Search code examples
mongodbgroup-bydistinctdoctrine-odm

Mongodb limit result number with something like groupby


I have a MongoDB collection with multiple hierarchy, for the example I will use a collection with countries, that contain cities, each document is for a particular city and contain the population value for the country and the city (country_pop and city_pop in the example) this is very simplified, I have in reality 6 hierarchies and a big amount of data.

[
  {
    "country": "France",
    "city": "Paris",
    "country_pop": 63000000,
    "city_pop": 2200000,
    "year": 2015
  },
  {
    "country": "France",
    "city": "Marseille",
    "country_pop": 63000000,
    "city_pop": 850726,
    "year": 2015
  },
  {
    "country": "France",
    "city": "Toulouse",
    "country_pop": 63000000,
    "city_pop": 441802,
    "year": 2015
  },
  {
    "country": "France",
    "city": "Paris",
    "country_pop": 63500000,
    "city_pop": 2350000,
    "year": 2016
  },
  {
    "country": "France",
    "city": "Marseille",
    "country_pop": 63500000,
    "city_pop": 880726,
    "year": 2016
  },
  {
    "country": "France",
    "city": "Toulouse",
    "country_pop": 63500000,
    "city_pop": 445802,
    "year": 2016
  }
]

I am currently using doctrine mongo odm to Hydrate my documents into Php Object but it is not a requirement.

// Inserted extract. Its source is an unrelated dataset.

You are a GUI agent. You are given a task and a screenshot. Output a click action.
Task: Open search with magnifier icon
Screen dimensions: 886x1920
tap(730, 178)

What I want to achieve is get in my php script values to display something like that :

  • France :
    • 2015: 63000000
    • 2016: 63500000

Currently, I get all documents that match {"country": "France"} , so in this example I will get the 6 entries. But in reality, with a big amount of data, It's kinda bad to get 6 entries where I could get only two, one of year 2015 and one of year 2016 (because the value of country_pop will be the same in all entries that match {"year": "2016", "country": "France"}

During my test my php script use something like 100mo in order to generate a timeline of my values over the years and it is not acceptable. I agree that my documents structure is not very good but I have no control over it.

Is there any solution to do something like a select country_pop ... groupBy("country", "year") in order to get only the minimum results needed ?

I found the group query in doctrine mongodb odm documentation: http://docs.doctrine-project.org/projects/doctrine-mongodb-odm/en/latest/reference/query-builder-api.html#group-queries but there is no real explanations.

Also the mongo documentation for the "group" method https://docs.mongodb.com/v3.2/reference/method/db.collection.group/ seems to be used to do some aggregation like sum or count and it is not what I am looking for.


Solution

  • Try this for starters and let me know if you want any additional data:

    db.collectionName.aggregate([
        { 
            $group: { 
                "_id": { 
                    "Country": "$country", 
                    "Year": "$year", 
                    "CountryPop": "$country_pop" 
                } 
            } 
        }
    ])
    

    This will group your results by country, year, and country population and result in the following for your data set:

    { "_id" : { "Country" : "France", "Year" : 2016, "CountryPop" : 63500000 } }
    { "_id" : { "Country" : "France", "Year" : 2015, "CountryPop" : 63000000 } }